Count how many lines of the data below contain the string "agent"; the reply should be that number alone.

RECORDS FOR THE EXERCISE.
********

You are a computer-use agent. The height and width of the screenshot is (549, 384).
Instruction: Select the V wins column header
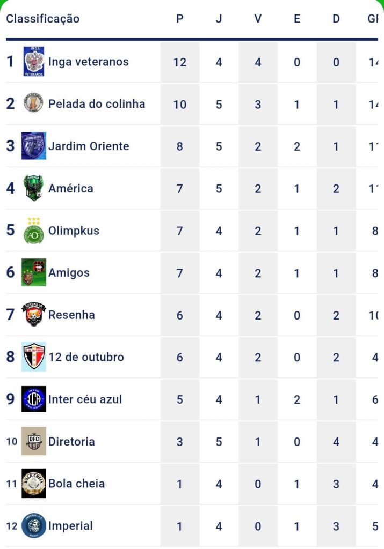[258, 19]
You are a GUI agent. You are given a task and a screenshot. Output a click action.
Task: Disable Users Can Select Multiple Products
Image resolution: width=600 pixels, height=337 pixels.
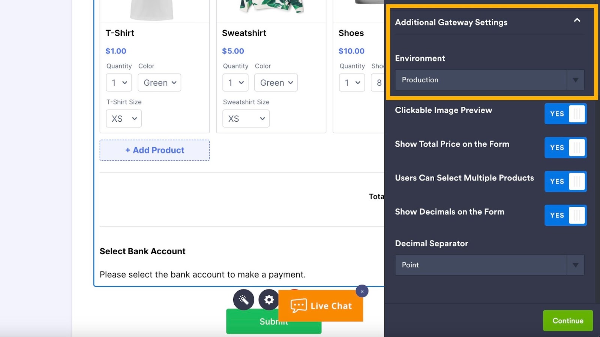pyautogui.click(x=565, y=182)

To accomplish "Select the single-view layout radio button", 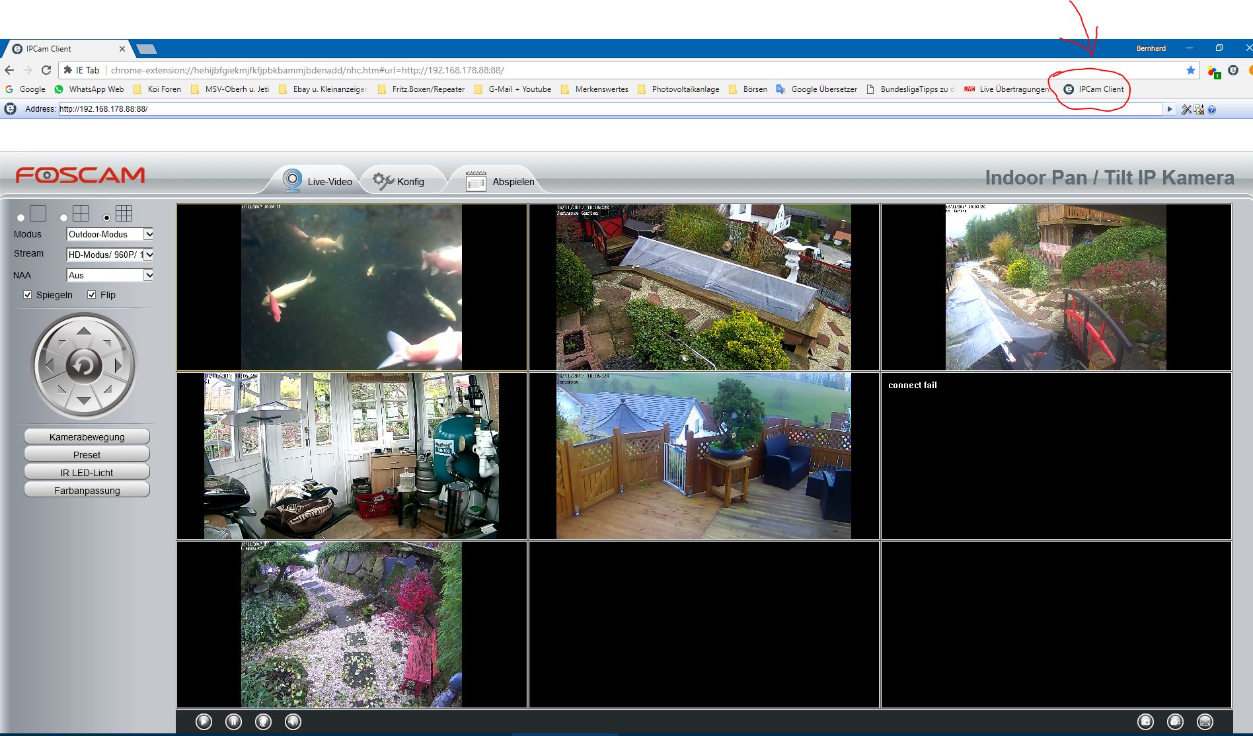I will click(21, 218).
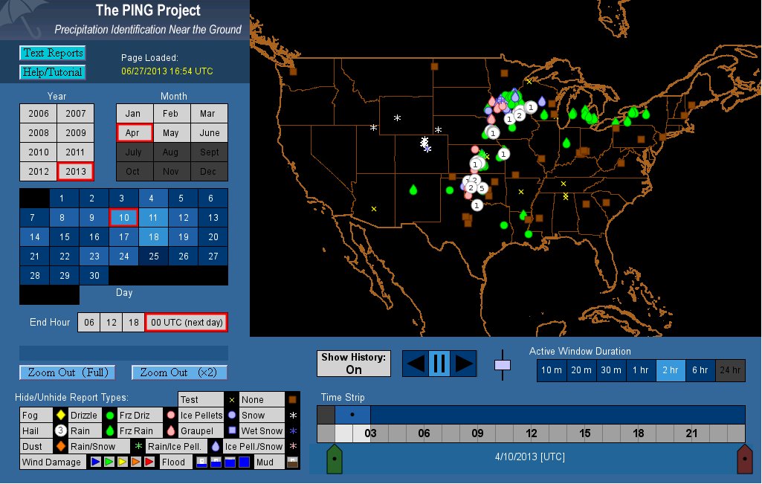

********

TASK ANSWER. 2